## [Exercise brief]
In every entry below, swap "screenshot" for "image" and keep everything else unchanged. Write out the revised entries without the pictures.

## [Data supplied]

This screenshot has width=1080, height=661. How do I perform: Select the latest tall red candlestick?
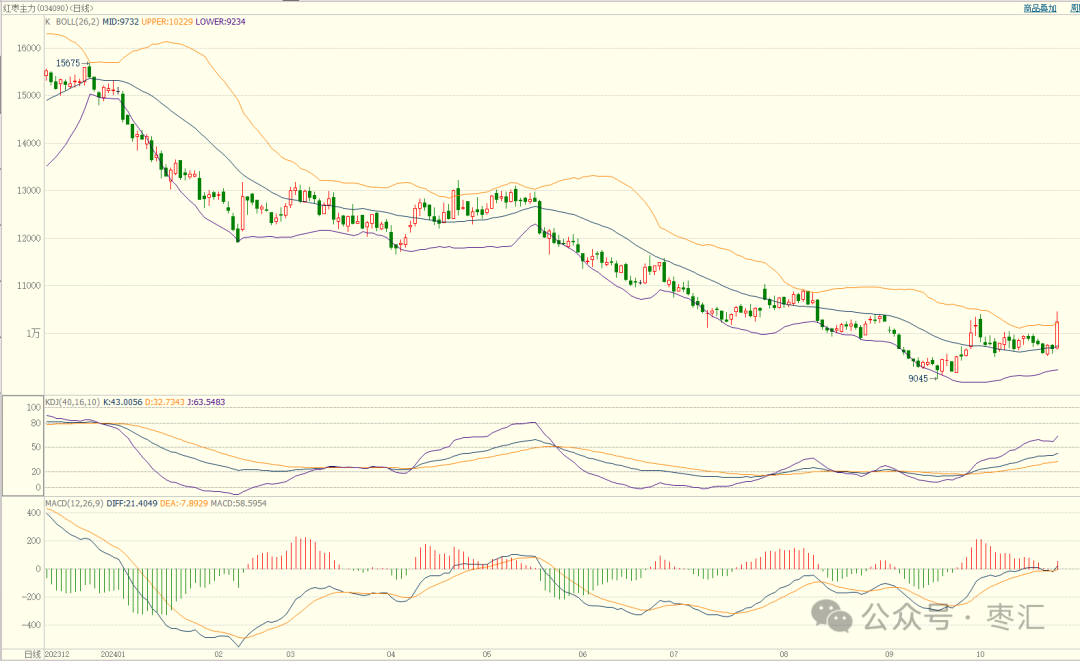pos(1057,331)
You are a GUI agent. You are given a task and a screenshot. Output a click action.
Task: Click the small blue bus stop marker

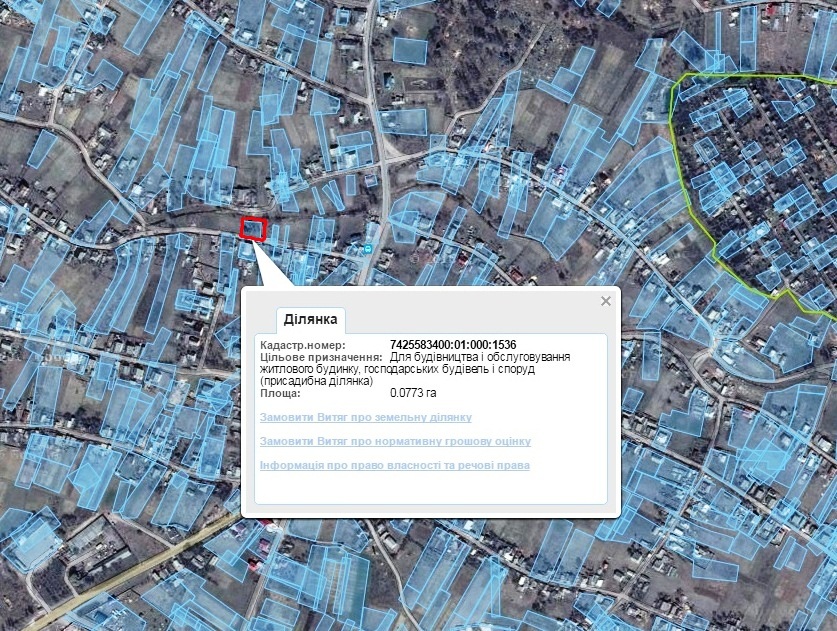pyautogui.click(x=368, y=248)
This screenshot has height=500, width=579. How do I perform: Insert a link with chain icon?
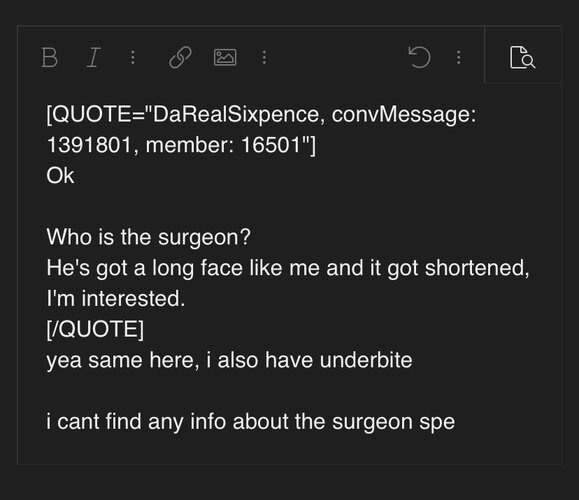[180, 58]
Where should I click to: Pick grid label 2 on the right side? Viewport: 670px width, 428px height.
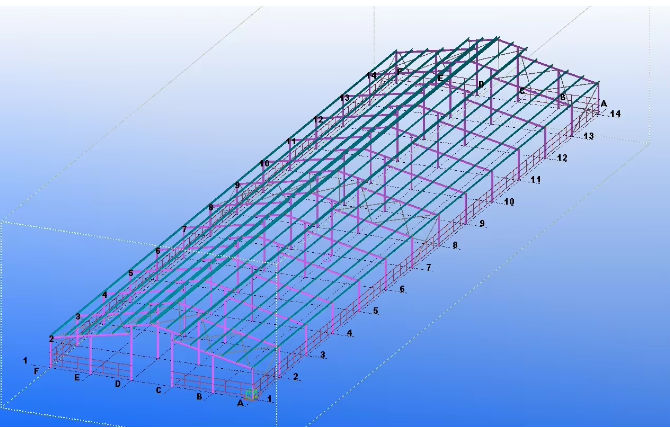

## [Task output]
This image has width=1080, height=661. How do I perform: Select the latest tall red candlestick?
pos(1057,331)
You are a GUI agent. You are given a task and a image. Output a click action.
Task: Click the small blue bus stop marker

pyautogui.click(x=368, y=248)
This image has height=500, width=579. How do I perform: Insert a link with chain icon?
[180, 58]
Where should I click to: Pick grid label 2 on the right side? Viewport: 670px width, 428px height.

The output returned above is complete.